● **Text to read**:
« on: July 17, 2013, 11:47:18 PM »
I thought most 8272s chips were the 8372A variant that address 1mb chip ram. Only the 8272 A/B or 8372B can address 2mb (both of these found in A3000s)
I had always thought 8371s were 512kb... we'll you learn something new everyday
1mb
I gots to reading..... ..... a lot =)
an OCS chip set is just that, it comprises of DENISE, and 8370 Agnus.
an ECS chip set seen on the A500 is a Super Denise and an 8375 Agnus, this is also an A600 as well.
Now this will bake your noodle a bit, what makes the chip set OCS or ECS is in fact the Denise. If you have a Super Denise installed you essentially have an Enhanced Chipset, as you gain extra screen modes.
Agnus is just an (Address Generator Unit) - depending on what you have 8370, 8371, 72, 74 will determine the address it can generate, it also handles some aspects of video in regards to PAL / NTSC.

● **Written task A**:
In the forum post about Amiga chipsets, which chip decides whether a chip set counts as OCS or ECS?
● **Written task B**:
Reproduce the part of the forum post about Amiga chipsets from "an ECS chip" to "PAL / NTSC.".
● **Written task C**:
Carry on writing the forum post about Amiga chipsets from the point where it stops.
You won't need the data that comes after this.

● **Raw data**:
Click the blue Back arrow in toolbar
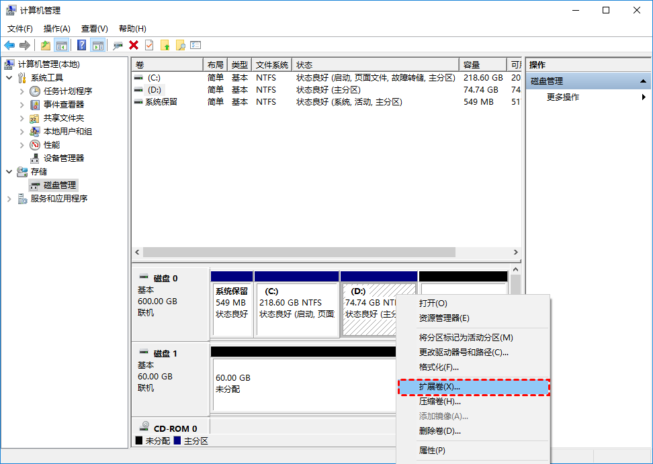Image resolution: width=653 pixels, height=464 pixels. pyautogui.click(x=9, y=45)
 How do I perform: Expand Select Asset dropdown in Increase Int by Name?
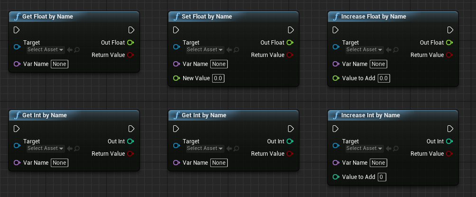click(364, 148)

● **Task answer A**:
The Denise decides it. A Super Denise makes it an Enhanced Chipset.

● **Task answer B**:
an ECS chip set seen on the A500 is a Super Denise and an 8375 Agnus, this is also an A600 as well.
Now this will bake your noodle a bit, what makes the chip set OCS or ECS is in fact the Denise. If you have a Super Denise installed you essentially have an Enhanced Chipset, as you gain extra screen modes.
Agnus is just an (Address Generator Unit) - depending on what you have 8370, 8371, 72, 74 will determine the address it can generate, it also handles some aspects of video in regards to PAL / NTSC.

● **Task answer C**:
the 8370 can address 512KB of CHIP
the 8371 can address 1MB of CHIP
the 8372 can address 2MB of CHIP*
the 8375 can address 2MB of CHIP*
*I should mention that there are some revisions of 8372 and 8375 that can only address 1MB of CHIP - most notably a particular revision in the early rev5.3 A2000's
Sadly I don't think Commodore had any idea when it came to name convention and there are some crazy revisions within each iteration - its quite difficult to get a right answer as well as very easy to be complete confused.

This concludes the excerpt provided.